Capital News Article
Huang, Cindy, A voice for equality: Remembering the legacy of Aris T. Allen, the county’s first black school board member, Capital, February 14, 2016.
Snider Comment
“Alderwoman Sheila Finlayson, D-Ward 4, who ran Allen’s last campaign,…said the current lack of black representation is a step backward….”
Finlayson is the former president of TAAAC, the teachers’ union. I wonder how she would have voted if her desire for a more diverse school board conflicted with her fiduciary duty to faithfully represent her union’s interests.
Consider the School Board Nominating Commission during the 2014 election cycle when Kevin Jackson was the black incumbent running for re-election. TAAAC’s Executive Director, its VP, and AFSCME’s rep (all whites) all spoke out against Jackson, who was one of only two blacks left on the School Board. While in office, Jackson, who is aspiring to earn an MBA, apparently asked questions that TAAAC didn’t like. During the first vote count, the TAAAC VP and the AFSCME rep voted against Jackson.

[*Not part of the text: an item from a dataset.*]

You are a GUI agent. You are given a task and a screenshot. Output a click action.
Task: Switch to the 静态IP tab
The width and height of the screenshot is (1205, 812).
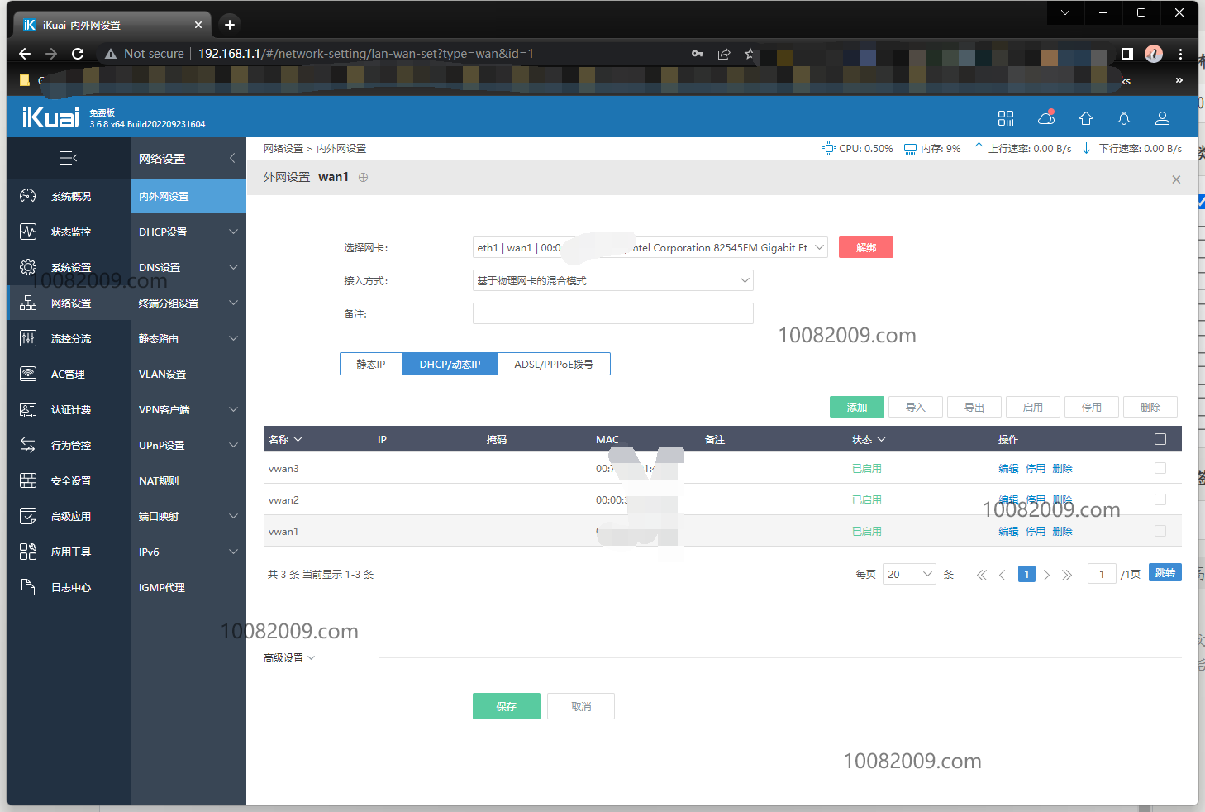click(371, 364)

But after Jackson was nevertheless nominated the TAAAC VP changed her vote. All three union reps voted in support of Julie Hummer, who the governor eventually appointed instead of Jackson.
The Capital didn’t send a reporter to the two relevant public hearings and has never reported on this incident. But it is irresponsible for it to report on Solon Webb without also reporting on Jackson, who served on the Board with Webb and collectively were its last two black reps. In my years attending SBNC meetings from 2008 to 2014, I never heard an SBNC commissioner publicly speak negatively about any candidate, let alone a black one, until then.
Note that AACPS, which continues to control the SBNC website, deleted from it all minutes and video records from those two remarkable public meetings. The Democratic Central Committee recently filed a complaint with the Maryland Attorney General’s office complaining of such missing public records. A bill has been introduced in the Maryland General Assembly to prevent this from happening in the future.